Hearings in the Democratic-controlled state Legislature also have focused only on long-term remedies for the state's energy crisis. Lawmakers say they do not want state ratepayers or taxpayers to finance a bailout.

But Wall Street analysts say there will be no "long term" unless the state resolves the short-term credit crunch faced by the utilities. And a growing number of economists on Wall Street say the state's energy crisis and impending bankruptcies are threatening to drag the state and the rest of the country into recession.

Major credit agencies say they will downgrade the utilities' debt to "junk" status unless the state acts. That would put the companies in default and make it impossible for them to get new loans.

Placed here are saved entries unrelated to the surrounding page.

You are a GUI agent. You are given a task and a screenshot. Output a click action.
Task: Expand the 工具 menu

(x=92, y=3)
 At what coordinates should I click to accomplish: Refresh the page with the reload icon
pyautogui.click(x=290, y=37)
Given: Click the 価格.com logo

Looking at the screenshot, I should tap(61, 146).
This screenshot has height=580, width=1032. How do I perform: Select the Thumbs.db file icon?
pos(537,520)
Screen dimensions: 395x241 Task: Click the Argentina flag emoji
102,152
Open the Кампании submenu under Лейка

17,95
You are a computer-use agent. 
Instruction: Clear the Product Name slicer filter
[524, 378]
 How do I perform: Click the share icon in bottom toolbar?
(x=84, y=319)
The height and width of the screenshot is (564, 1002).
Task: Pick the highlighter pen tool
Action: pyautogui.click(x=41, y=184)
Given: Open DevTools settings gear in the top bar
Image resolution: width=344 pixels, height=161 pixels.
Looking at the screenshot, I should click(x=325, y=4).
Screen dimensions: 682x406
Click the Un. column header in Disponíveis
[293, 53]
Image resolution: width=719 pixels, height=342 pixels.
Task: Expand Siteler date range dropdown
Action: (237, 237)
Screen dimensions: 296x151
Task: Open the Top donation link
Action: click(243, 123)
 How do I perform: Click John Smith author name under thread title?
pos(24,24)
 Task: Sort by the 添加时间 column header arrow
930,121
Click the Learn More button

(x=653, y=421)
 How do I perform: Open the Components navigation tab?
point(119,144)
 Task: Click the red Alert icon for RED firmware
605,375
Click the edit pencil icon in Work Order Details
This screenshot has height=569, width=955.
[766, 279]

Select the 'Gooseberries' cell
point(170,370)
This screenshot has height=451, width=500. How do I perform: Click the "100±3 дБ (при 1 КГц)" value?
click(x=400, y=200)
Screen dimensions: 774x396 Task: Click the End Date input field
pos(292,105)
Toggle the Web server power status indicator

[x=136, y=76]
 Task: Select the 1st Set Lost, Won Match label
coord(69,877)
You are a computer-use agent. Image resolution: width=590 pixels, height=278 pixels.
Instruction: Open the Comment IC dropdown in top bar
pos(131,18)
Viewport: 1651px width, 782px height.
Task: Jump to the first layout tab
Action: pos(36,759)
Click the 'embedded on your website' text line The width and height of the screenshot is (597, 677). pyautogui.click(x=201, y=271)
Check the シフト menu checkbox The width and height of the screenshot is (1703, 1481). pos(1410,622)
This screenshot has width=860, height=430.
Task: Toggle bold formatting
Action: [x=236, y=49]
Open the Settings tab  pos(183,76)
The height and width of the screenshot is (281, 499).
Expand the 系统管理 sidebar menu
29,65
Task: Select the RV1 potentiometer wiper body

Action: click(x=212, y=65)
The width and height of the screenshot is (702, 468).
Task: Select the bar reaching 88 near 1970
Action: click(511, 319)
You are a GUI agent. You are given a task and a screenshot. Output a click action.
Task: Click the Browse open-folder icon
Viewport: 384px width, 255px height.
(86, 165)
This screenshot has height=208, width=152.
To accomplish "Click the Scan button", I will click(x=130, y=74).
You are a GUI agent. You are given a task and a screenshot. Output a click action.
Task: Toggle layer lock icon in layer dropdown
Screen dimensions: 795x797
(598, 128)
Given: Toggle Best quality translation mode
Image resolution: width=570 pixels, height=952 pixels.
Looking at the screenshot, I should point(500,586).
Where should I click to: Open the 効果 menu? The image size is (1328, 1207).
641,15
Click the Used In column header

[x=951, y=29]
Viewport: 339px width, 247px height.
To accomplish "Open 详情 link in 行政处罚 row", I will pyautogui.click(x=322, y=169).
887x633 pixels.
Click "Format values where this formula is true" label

Mr. Davis is considering having the state buy electricity for the utilities, owned by Pacific Gas & Electric Corp. and Edison International, and giving the utilities flexibility in paying for the power. But analysts say that plan would not restore their credit ratings and enable them to keep operating on their own.

"There have to be some serious credit guarantees," said Mark Palmer, vice president of Enron Corp., one of the power suppliers participating in the negotiations.

Participants in the negotiations said they had seen progress on some issues, such as reforming the way the utilities purchase power from generators through long-term contracts. But the talks are far short of finding a solution to the credit crunch that shook Wall Street markets a week ago.

Administration sources said there's a good chance the negotiations won't resolve the financial crisis. The utilities' creditors Bank of America, Wells Fargo and other banks and mutual funds have not been involved in the talks.

Negotiators have been constrained by Mr. Davis' unwillingness to find ways to make the utilities financially whole, though they are doing their best to work within the limits he set, administration sources said.

The talks are being held at the Treasury Department, which is comforting to Wall Street financiers who are hoping for a federal or state bailout. But administration sources said they have no intention of stepping in with a bailout if the state fails to act.

Energy Secretary Bill Richardson set a new deadline for negotiators by extending until Wednesday an emergency order that requires Western power generators to keep supplying the utilities with electricity, despite doubts about their ability to pay for it

"The best way to prevent a bankruptcy is to support the utilities' request to raise consumer rates," said Richard Wheatley of Reliant Energy, a Houston energy supplier participating in the negotiations.

Instead, Mr. Davis and the state legislators appear to be moving toward a takeover of parts of the power system. They also want the federal government to impose caps on wholesale power prices throughout the West. The state already caps consumer rates.

The Energy Department emergency order contains a cap on wholesale prices, set at $64 per megawatt hour. But the Federal Energy Regulatory Commission has strongly opposed such price controls over the long term.

"Re-regulation and state control cannot and will not solve the issue of supply the main factor creating the crisis in California," Mr. Wheatley said.

Mr. Davis said Reliant, Enron and other power generators involved in the negotiations are prepared to give the utilities extra time to repay their debts. But the power company spokesmen said an agreement is still far off, and may not be reached if the state provides no guarantees.

Meanwhile, bad weather and power plant closures yesterday forced the manager of California's power grid, the Independent System Operator, to declare a "stage three" emergency for only the second time in the crisis.

The emergency designation, which is declared when power reserves fall within 1.5 percent of demand, enables the utilities to cut off power for commercial customers that have interruptible contracts. Some universities and businesses closed for the day.

The state narrowly averted rolling blackouts yesterday after a powerful storm crippled a key nuclear plant while other electric-generating stations shut down for maintenance.